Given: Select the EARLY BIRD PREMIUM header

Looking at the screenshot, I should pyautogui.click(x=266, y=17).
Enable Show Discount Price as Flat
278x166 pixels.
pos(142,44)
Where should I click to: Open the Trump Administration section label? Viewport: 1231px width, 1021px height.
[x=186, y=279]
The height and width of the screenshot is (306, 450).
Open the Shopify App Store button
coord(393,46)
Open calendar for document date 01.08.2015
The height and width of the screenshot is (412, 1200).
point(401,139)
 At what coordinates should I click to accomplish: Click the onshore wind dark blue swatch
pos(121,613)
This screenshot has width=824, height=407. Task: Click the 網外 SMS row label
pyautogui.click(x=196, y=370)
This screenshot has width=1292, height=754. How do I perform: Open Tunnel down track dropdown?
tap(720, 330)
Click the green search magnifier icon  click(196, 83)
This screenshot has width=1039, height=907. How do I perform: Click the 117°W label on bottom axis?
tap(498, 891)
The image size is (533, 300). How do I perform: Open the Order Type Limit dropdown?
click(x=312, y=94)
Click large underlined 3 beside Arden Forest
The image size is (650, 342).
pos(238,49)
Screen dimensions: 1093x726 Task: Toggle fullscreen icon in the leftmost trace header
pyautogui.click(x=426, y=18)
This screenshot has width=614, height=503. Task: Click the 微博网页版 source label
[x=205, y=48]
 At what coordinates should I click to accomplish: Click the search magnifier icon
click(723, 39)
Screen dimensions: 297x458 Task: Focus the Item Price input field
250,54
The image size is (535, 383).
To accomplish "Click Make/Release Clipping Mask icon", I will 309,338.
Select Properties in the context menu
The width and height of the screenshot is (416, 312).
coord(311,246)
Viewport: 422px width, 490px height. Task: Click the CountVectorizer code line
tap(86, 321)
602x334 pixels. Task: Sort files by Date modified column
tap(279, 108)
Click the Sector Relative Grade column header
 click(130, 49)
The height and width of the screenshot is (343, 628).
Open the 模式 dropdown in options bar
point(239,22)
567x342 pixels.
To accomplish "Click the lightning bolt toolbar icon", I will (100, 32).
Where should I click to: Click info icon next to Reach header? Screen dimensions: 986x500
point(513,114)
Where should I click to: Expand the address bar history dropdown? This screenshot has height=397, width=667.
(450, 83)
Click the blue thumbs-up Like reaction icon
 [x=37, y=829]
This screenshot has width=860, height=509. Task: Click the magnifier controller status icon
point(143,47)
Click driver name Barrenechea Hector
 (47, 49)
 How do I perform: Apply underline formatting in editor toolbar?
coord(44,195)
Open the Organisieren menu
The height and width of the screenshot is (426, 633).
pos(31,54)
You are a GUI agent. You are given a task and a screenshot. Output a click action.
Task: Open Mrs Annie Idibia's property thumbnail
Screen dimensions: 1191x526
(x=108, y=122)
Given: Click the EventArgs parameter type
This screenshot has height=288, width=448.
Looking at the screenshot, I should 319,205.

☆ ☆ ☆ ☆

### TASK
Nothing may be omitted; retype every record exactly.

### RESULT OF THIS EXERCISE
Given: Select the EARLY BIRD PREMIUM header

Looking at the screenshot, I should pyautogui.click(x=266, y=17).
Enable Show Discount Price as Flat
278x166 pixels.
pos(142,44)
Where should I click to: Open the Trump Administration section label? Viewport: 1231px width, 1021px height.
[x=186, y=279]
The height and width of the screenshot is (306, 450).
Open the Shopify App Store button
coord(393,46)
Open calendar for document date 01.08.2015
The height and width of the screenshot is (412, 1200).
point(401,139)
 At what coordinates should I click to accomplish: Click the onshore wind dark blue swatch
pos(121,613)
This screenshot has width=824, height=407. Task: Click the 網外 SMS row label
pyautogui.click(x=196, y=370)
This screenshot has width=1292, height=754. How do I perform: Open Tunnel down track dropdown?
tap(720, 330)
Click the green search magnifier icon  click(196, 83)
This screenshot has width=1039, height=907. How do I perform: Click the 117°W label on bottom axis?
tap(498, 891)
The image size is (533, 300). How do I perform: Open the Order Type Limit dropdown?
click(x=312, y=94)
Click large underlined 3 beside Arden Forest
The image size is (650, 342).
pos(238,49)
Screen dimensions: 1093x726 Task: Toggle fullscreen icon in the leftmost trace header
pyautogui.click(x=426, y=18)
This screenshot has width=614, height=503. Task: Click the 微博网页版 source label
[x=205, y=48]
 At what coordinates should I click to accomplish: Click the search magnifier icon
click(723, 39)
Screen dimensions: 297x458 Task: Focus the Item Price input field
250,54
The image size is (535, 383).
To accomplish "Click Make/Release Clipping Mask icon", I will 309,338.
Select Properties in the context menu
The width and height of the screenshot is (416, 312).
coord(311,246)
Viewport: 422px width, 490px height. Task: Click the CountVectorizer code line
tap(86, 321)
602x334 pixels. Task: Sort files by Date modified column
tap(279, 108)
Click the Sector Relative Grade column header
 click(130, 49)
The height and width of the screenshot is (343, 628).
Open the 模式 dropdown in options bar
point(239,22)
567x342 pixels.
To accomplish "Click the lightning bolt toolbar icon", I will (100, 32).
Where should I click to: Click info icon next to Reach header? Screen dimensions: 986x500
point(513,114)
Where should I click to: Expand the address bar history dropdown? This screenshot has height=397, width=667.
(450, 83)
Click the blue thumbs-up Like reaction icon
 [x=37, y=829]
This screenshot has width=860, height=509. Task: Click the magnifier controller status icon
point(143,47)
Click driver name Barrenechea Hector
 (47, 49)
 How do I perform: Apply underline formatting in editor toolbar?
coord(44,195)
Open the Organisieren menu
The height and width of the screenshot is (426, 633).
pos(31,54)
You are a GUI agent. You are given a task and a screenshot. Output a click action.
Task: Open Mrs Annie Idibia's property thumbnail
Screen dimensions: 1191x526
(x=108, y=122)
Given: Click the EventArgs parameter type
This screenshot has height=288, width=448.
Looking at the screenshot, I should 319,205.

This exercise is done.